Una ventaja comercial en Tokio se vuelve cada vez más evidente. La última investigación de Glassnode revela que incluso en plataformas descentralizadas como Hyperliquid, la importancia de la geografía es significativa. Los comerciantes que operan en Tokio o cerca de allí obtienen una ventaja de retraso de aproximadamente 200 milisegundos en comparación con sus rivales en EE. UU. y Europa. Esta diferencia, que parece pequeña, en realidad representa una brecha enorme en el mundo de las operaciones de alta frecuencia.



Los 24 validadores de Hyperliquid están ubicados en la región de Tokio de Amazon Web Services en (ap-northeast-1). Esto significa que las transacciones de los usuarios en Tokio llegan a los validadores en solo 2-3 milisegundos. Los usuarios en Europa enfrentan retrasos de 200 milisegundos o más. En las órdenes enviadas desde Virginia, el tiempo total de ronda alcanza los 1.079 milisegundos. Desde Tokio, el promedio es de 884 milisegundos. Este margen crece exponencialmente en función del volumen de operaciones diario de 4 mil millones de dólares.

Esta situación no es exclusiva de Hyperliquid. Otras grandes plataformas de criptomonedas también han concentrado su infraestructura en la región de AWS en Tokio. Una interrupción de AWS el año pasado mostró que la calidad del servicio en varias plataformas se vio afectada, destacando cuánta de la infraestructura de cripto depende de una sola región en la nube. Incluso el 36% de los nodos de Ethereum están respaldados por AWS.

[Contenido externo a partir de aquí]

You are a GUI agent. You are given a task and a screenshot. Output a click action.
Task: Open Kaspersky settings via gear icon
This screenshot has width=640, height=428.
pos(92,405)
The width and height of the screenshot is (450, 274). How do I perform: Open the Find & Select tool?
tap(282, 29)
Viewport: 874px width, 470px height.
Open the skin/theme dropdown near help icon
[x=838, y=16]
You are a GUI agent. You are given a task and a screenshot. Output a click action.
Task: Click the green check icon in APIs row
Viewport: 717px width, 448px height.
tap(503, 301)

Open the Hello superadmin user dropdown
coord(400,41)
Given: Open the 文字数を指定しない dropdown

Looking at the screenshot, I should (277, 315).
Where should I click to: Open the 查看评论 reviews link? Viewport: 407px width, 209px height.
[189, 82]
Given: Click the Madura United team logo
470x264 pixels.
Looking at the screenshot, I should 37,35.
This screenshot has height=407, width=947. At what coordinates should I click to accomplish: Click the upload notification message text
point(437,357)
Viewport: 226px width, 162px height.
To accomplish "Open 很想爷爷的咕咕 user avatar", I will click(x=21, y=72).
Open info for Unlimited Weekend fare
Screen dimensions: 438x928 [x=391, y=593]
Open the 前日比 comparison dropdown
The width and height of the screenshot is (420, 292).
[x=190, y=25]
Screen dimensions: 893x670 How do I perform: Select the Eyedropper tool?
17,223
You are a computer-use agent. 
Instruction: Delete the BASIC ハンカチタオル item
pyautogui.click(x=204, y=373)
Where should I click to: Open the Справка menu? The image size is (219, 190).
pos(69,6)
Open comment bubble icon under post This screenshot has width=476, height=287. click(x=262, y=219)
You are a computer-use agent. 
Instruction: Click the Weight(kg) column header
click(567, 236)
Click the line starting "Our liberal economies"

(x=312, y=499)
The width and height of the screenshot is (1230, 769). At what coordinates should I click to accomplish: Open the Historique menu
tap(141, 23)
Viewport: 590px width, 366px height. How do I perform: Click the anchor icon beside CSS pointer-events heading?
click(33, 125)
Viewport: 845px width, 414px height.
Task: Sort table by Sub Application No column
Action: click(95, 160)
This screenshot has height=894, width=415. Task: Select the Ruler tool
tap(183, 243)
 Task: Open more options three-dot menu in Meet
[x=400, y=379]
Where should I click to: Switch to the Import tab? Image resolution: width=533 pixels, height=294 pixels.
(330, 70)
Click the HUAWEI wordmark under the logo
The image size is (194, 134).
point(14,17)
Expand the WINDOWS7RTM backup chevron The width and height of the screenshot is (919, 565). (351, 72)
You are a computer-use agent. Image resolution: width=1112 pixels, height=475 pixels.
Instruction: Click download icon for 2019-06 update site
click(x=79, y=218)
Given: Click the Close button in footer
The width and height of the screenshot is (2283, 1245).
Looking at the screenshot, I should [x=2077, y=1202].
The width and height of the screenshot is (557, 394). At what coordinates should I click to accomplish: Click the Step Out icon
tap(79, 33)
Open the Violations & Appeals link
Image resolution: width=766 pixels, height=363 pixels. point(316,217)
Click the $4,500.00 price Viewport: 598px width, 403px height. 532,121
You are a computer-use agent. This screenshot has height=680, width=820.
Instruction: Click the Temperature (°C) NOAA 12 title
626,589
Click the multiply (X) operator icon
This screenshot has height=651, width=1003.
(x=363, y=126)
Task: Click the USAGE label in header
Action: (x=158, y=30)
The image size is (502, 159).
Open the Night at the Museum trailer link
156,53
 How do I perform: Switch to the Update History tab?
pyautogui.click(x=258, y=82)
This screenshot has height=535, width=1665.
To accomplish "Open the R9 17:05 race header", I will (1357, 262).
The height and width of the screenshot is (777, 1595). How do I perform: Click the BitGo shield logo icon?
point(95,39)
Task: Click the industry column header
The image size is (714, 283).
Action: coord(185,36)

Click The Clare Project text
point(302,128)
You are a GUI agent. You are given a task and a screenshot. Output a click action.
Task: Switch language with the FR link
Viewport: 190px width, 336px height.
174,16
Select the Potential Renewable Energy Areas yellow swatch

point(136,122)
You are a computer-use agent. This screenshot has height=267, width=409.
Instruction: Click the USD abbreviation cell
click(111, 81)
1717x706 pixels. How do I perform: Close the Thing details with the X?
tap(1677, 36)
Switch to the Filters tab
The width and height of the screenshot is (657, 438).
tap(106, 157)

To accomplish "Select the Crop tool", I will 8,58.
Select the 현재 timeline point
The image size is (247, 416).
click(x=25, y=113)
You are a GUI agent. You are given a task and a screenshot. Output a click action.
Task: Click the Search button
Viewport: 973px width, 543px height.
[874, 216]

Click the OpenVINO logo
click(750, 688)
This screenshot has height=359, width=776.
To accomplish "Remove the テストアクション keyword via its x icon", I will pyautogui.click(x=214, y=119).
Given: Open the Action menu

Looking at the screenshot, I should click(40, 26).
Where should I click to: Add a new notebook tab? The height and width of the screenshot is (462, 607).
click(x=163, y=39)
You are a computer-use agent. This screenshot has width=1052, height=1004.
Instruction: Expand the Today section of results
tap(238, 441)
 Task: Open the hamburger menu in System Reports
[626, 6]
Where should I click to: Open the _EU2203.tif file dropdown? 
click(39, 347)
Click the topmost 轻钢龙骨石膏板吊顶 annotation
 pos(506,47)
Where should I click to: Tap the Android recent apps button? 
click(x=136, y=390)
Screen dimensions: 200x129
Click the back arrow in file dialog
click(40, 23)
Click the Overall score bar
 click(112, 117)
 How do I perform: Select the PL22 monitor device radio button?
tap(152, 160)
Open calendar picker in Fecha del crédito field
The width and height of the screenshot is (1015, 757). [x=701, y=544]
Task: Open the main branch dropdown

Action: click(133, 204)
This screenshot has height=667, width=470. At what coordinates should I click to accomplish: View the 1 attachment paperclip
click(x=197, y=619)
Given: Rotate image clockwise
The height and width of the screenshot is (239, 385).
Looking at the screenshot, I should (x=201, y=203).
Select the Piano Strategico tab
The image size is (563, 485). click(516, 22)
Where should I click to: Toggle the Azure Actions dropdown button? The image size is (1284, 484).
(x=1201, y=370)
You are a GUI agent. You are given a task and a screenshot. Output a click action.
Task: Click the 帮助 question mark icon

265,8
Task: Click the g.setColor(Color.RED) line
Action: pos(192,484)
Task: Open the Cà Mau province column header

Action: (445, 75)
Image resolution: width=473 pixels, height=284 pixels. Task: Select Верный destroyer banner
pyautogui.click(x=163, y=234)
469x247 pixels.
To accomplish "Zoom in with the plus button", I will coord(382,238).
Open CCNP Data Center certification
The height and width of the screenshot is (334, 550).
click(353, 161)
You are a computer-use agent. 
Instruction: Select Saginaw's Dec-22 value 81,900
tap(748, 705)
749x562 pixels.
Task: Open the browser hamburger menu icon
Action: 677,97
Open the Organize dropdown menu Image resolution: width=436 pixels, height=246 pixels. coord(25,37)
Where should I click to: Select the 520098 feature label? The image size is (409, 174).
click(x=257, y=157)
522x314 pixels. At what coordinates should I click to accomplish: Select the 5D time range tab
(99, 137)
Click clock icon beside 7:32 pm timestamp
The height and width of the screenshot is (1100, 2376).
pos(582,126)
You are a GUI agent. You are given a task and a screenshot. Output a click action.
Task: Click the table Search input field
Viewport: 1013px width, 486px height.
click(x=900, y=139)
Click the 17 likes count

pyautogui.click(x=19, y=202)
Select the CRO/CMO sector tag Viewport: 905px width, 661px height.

Esto plantea una paradoja interesante. Hyperliquid es una plataforma descentralizada basada en acceso abierto y transparencia. Teóricamente, todos pueden operar en igualdad de condiciones. Pero en la práctica, los comerciantes más cercanos a la infraestructura tienen una ventaja de velocidad significativa. En un sistema en orden cronológico, una diferencia de 200 milisegundos significa spreads más ajustados, mejores posiciones y mayor probabilidad de llenado.

Las finanzas tradicionales parecen haber resuelto este problema. La NYSE, en su centro de datos de Mahwah, iguala la longitud de los cables ópticos hasta en nanosegundos. Deutsche Börse estandariza las conexiones cruzadas a 2.5 nanosegundos. IEX enruta cada orden con un retraso de 350 microsegundos. Regulaciones como MiFID II exigen sincronización horaria y estandarización de cables. Estos mecanismos, desarrollados durante décadas, neutralizan los beneficios geográficos por diseño.

En el ámbito de las finanzas descentralizadas, no existe un mecanismo de protección equivalente. Por ahora, los comerciantes de cripto parecen estar cómodos con esta asimetría. A pesar de la estructura descentralizada de Hyperliquid, ha logrado un crecimiento estable. Pero a medida que los tiempos de operación se acorten y el capital institucional ingrese a DeFi, las dinámicas se aclararán. La velocidad determinará la posición, y la posición determinará la liquidez.

Tokio se ha convertido en el centro real de la infraestructura cripto. Algunas mesas de comercio que antes estaban en Irlanda ahora claramente se han trasladado a Tokio. La cercanía al flujo de comercio en Asia, el marco regulatorio que Japón construyó tras Mt. Gox y la concentración regional de AWS hacen que Tokio sea una elección inevitable. La carrera por la menor latencia que ha moldeado Wall Street ahora llega también a las finanzas descentralizadas. Y pasa por Tokio.